Not to be confused with the clementine, mandarin oranges are small fruits with a distinctive flavor. Their skins are easy to peel, and this time of year, their flavor is at its peak. If you really love mandarins, consider ordering a dwarf variety for yourself for next year.


A winter favorite, clementines are an exceptionally sweet, small citrus that are perfect for fresh eating as a snack or added to salads for a sweet garnish. Kids especially seem to love clementines, and they are one of my favorite childhood winter memories.

Blood Orange

Blood oranges are best known for their shockingly red insides, but their taste is also worth a try. Blood oranges are considered less acidic than other orange varieties, which gives them an almost raspberry-like flavor that appeals to people with a softer palette.

Navel Orange

Navel orange tree

What makes a navel orange different from a regular orange? Aside from an exceptionally sweet taste, navel oranges have a distinctive “navel” that actually develops into a tiny second fruit, which can only be discovered once you peel them.


Yuzu is mostly used for its aromatic zest in Japanese cuisine, but its flavor is often compared to the grapefruit, with hints of mandarin orange. The fruit grows wild in parts of China and Tibet and is one of the most cold-hardy citruses, tolerating temperatures as low as 15 degrees F.


Inspired, perhaps, by the wide variety of citrus fruits in existence, gardeners have also created newer hybrids, and some have evolved naturally. There are several varieties in the tangelo family, including the “ugli fruit,” which is believed to be an accidental hybrid between a grapefruit and a mandarin orange. Crosses between tangerines and grapefruit produce large, sweet, and loose-skinned fruits called tangelos that are easy to peel and even easier to enjoy.

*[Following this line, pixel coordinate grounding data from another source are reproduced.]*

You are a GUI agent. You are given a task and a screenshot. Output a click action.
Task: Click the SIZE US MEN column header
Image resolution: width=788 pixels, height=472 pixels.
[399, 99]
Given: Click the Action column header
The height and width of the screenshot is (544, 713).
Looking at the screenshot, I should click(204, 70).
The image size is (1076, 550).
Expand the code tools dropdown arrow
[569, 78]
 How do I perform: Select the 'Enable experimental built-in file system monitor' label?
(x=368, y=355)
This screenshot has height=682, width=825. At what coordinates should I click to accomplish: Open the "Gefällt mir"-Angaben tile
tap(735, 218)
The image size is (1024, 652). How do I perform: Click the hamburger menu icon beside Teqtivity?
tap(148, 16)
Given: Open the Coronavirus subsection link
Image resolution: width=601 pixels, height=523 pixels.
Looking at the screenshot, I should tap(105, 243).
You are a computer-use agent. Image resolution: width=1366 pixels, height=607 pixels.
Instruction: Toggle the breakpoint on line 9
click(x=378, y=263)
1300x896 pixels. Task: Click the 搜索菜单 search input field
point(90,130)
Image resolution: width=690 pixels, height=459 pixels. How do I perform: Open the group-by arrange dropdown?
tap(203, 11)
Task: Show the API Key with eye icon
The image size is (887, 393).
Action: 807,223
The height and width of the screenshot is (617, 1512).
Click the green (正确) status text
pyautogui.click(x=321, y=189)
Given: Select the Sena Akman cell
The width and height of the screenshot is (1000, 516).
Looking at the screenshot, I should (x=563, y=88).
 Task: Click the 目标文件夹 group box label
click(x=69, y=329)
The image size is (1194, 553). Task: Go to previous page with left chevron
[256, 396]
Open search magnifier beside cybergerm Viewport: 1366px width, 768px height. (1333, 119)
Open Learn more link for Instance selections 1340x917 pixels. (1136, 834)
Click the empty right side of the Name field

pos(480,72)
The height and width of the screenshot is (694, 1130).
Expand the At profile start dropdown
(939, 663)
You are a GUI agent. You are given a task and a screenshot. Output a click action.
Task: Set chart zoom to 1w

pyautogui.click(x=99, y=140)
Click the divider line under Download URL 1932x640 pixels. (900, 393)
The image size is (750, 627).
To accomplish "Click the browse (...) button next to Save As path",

For a bite-size citrus with an edible peel, try kumquats. Kumquats are about the size of an olive, and dwarf varieties do very well indoors. You can eat kumquats fresh or serve them sliced in salads, cocktails, or even chutney.

Buddha’s Hand

Ready for something truly unique? Buddha’s Hand, also known as fingered citron, is a type of citrus you have to see to believe. The fruit forms finger-like clusters that are esteemed for their lemon fragrance. The fruit is mostly rind, but can be used as a zest, candied, or as an ornamental plant.

Try these citrus fruits to see which ones you love, and then maybe consider cultivating your own trees in the future to kick winter blues to the curb for good.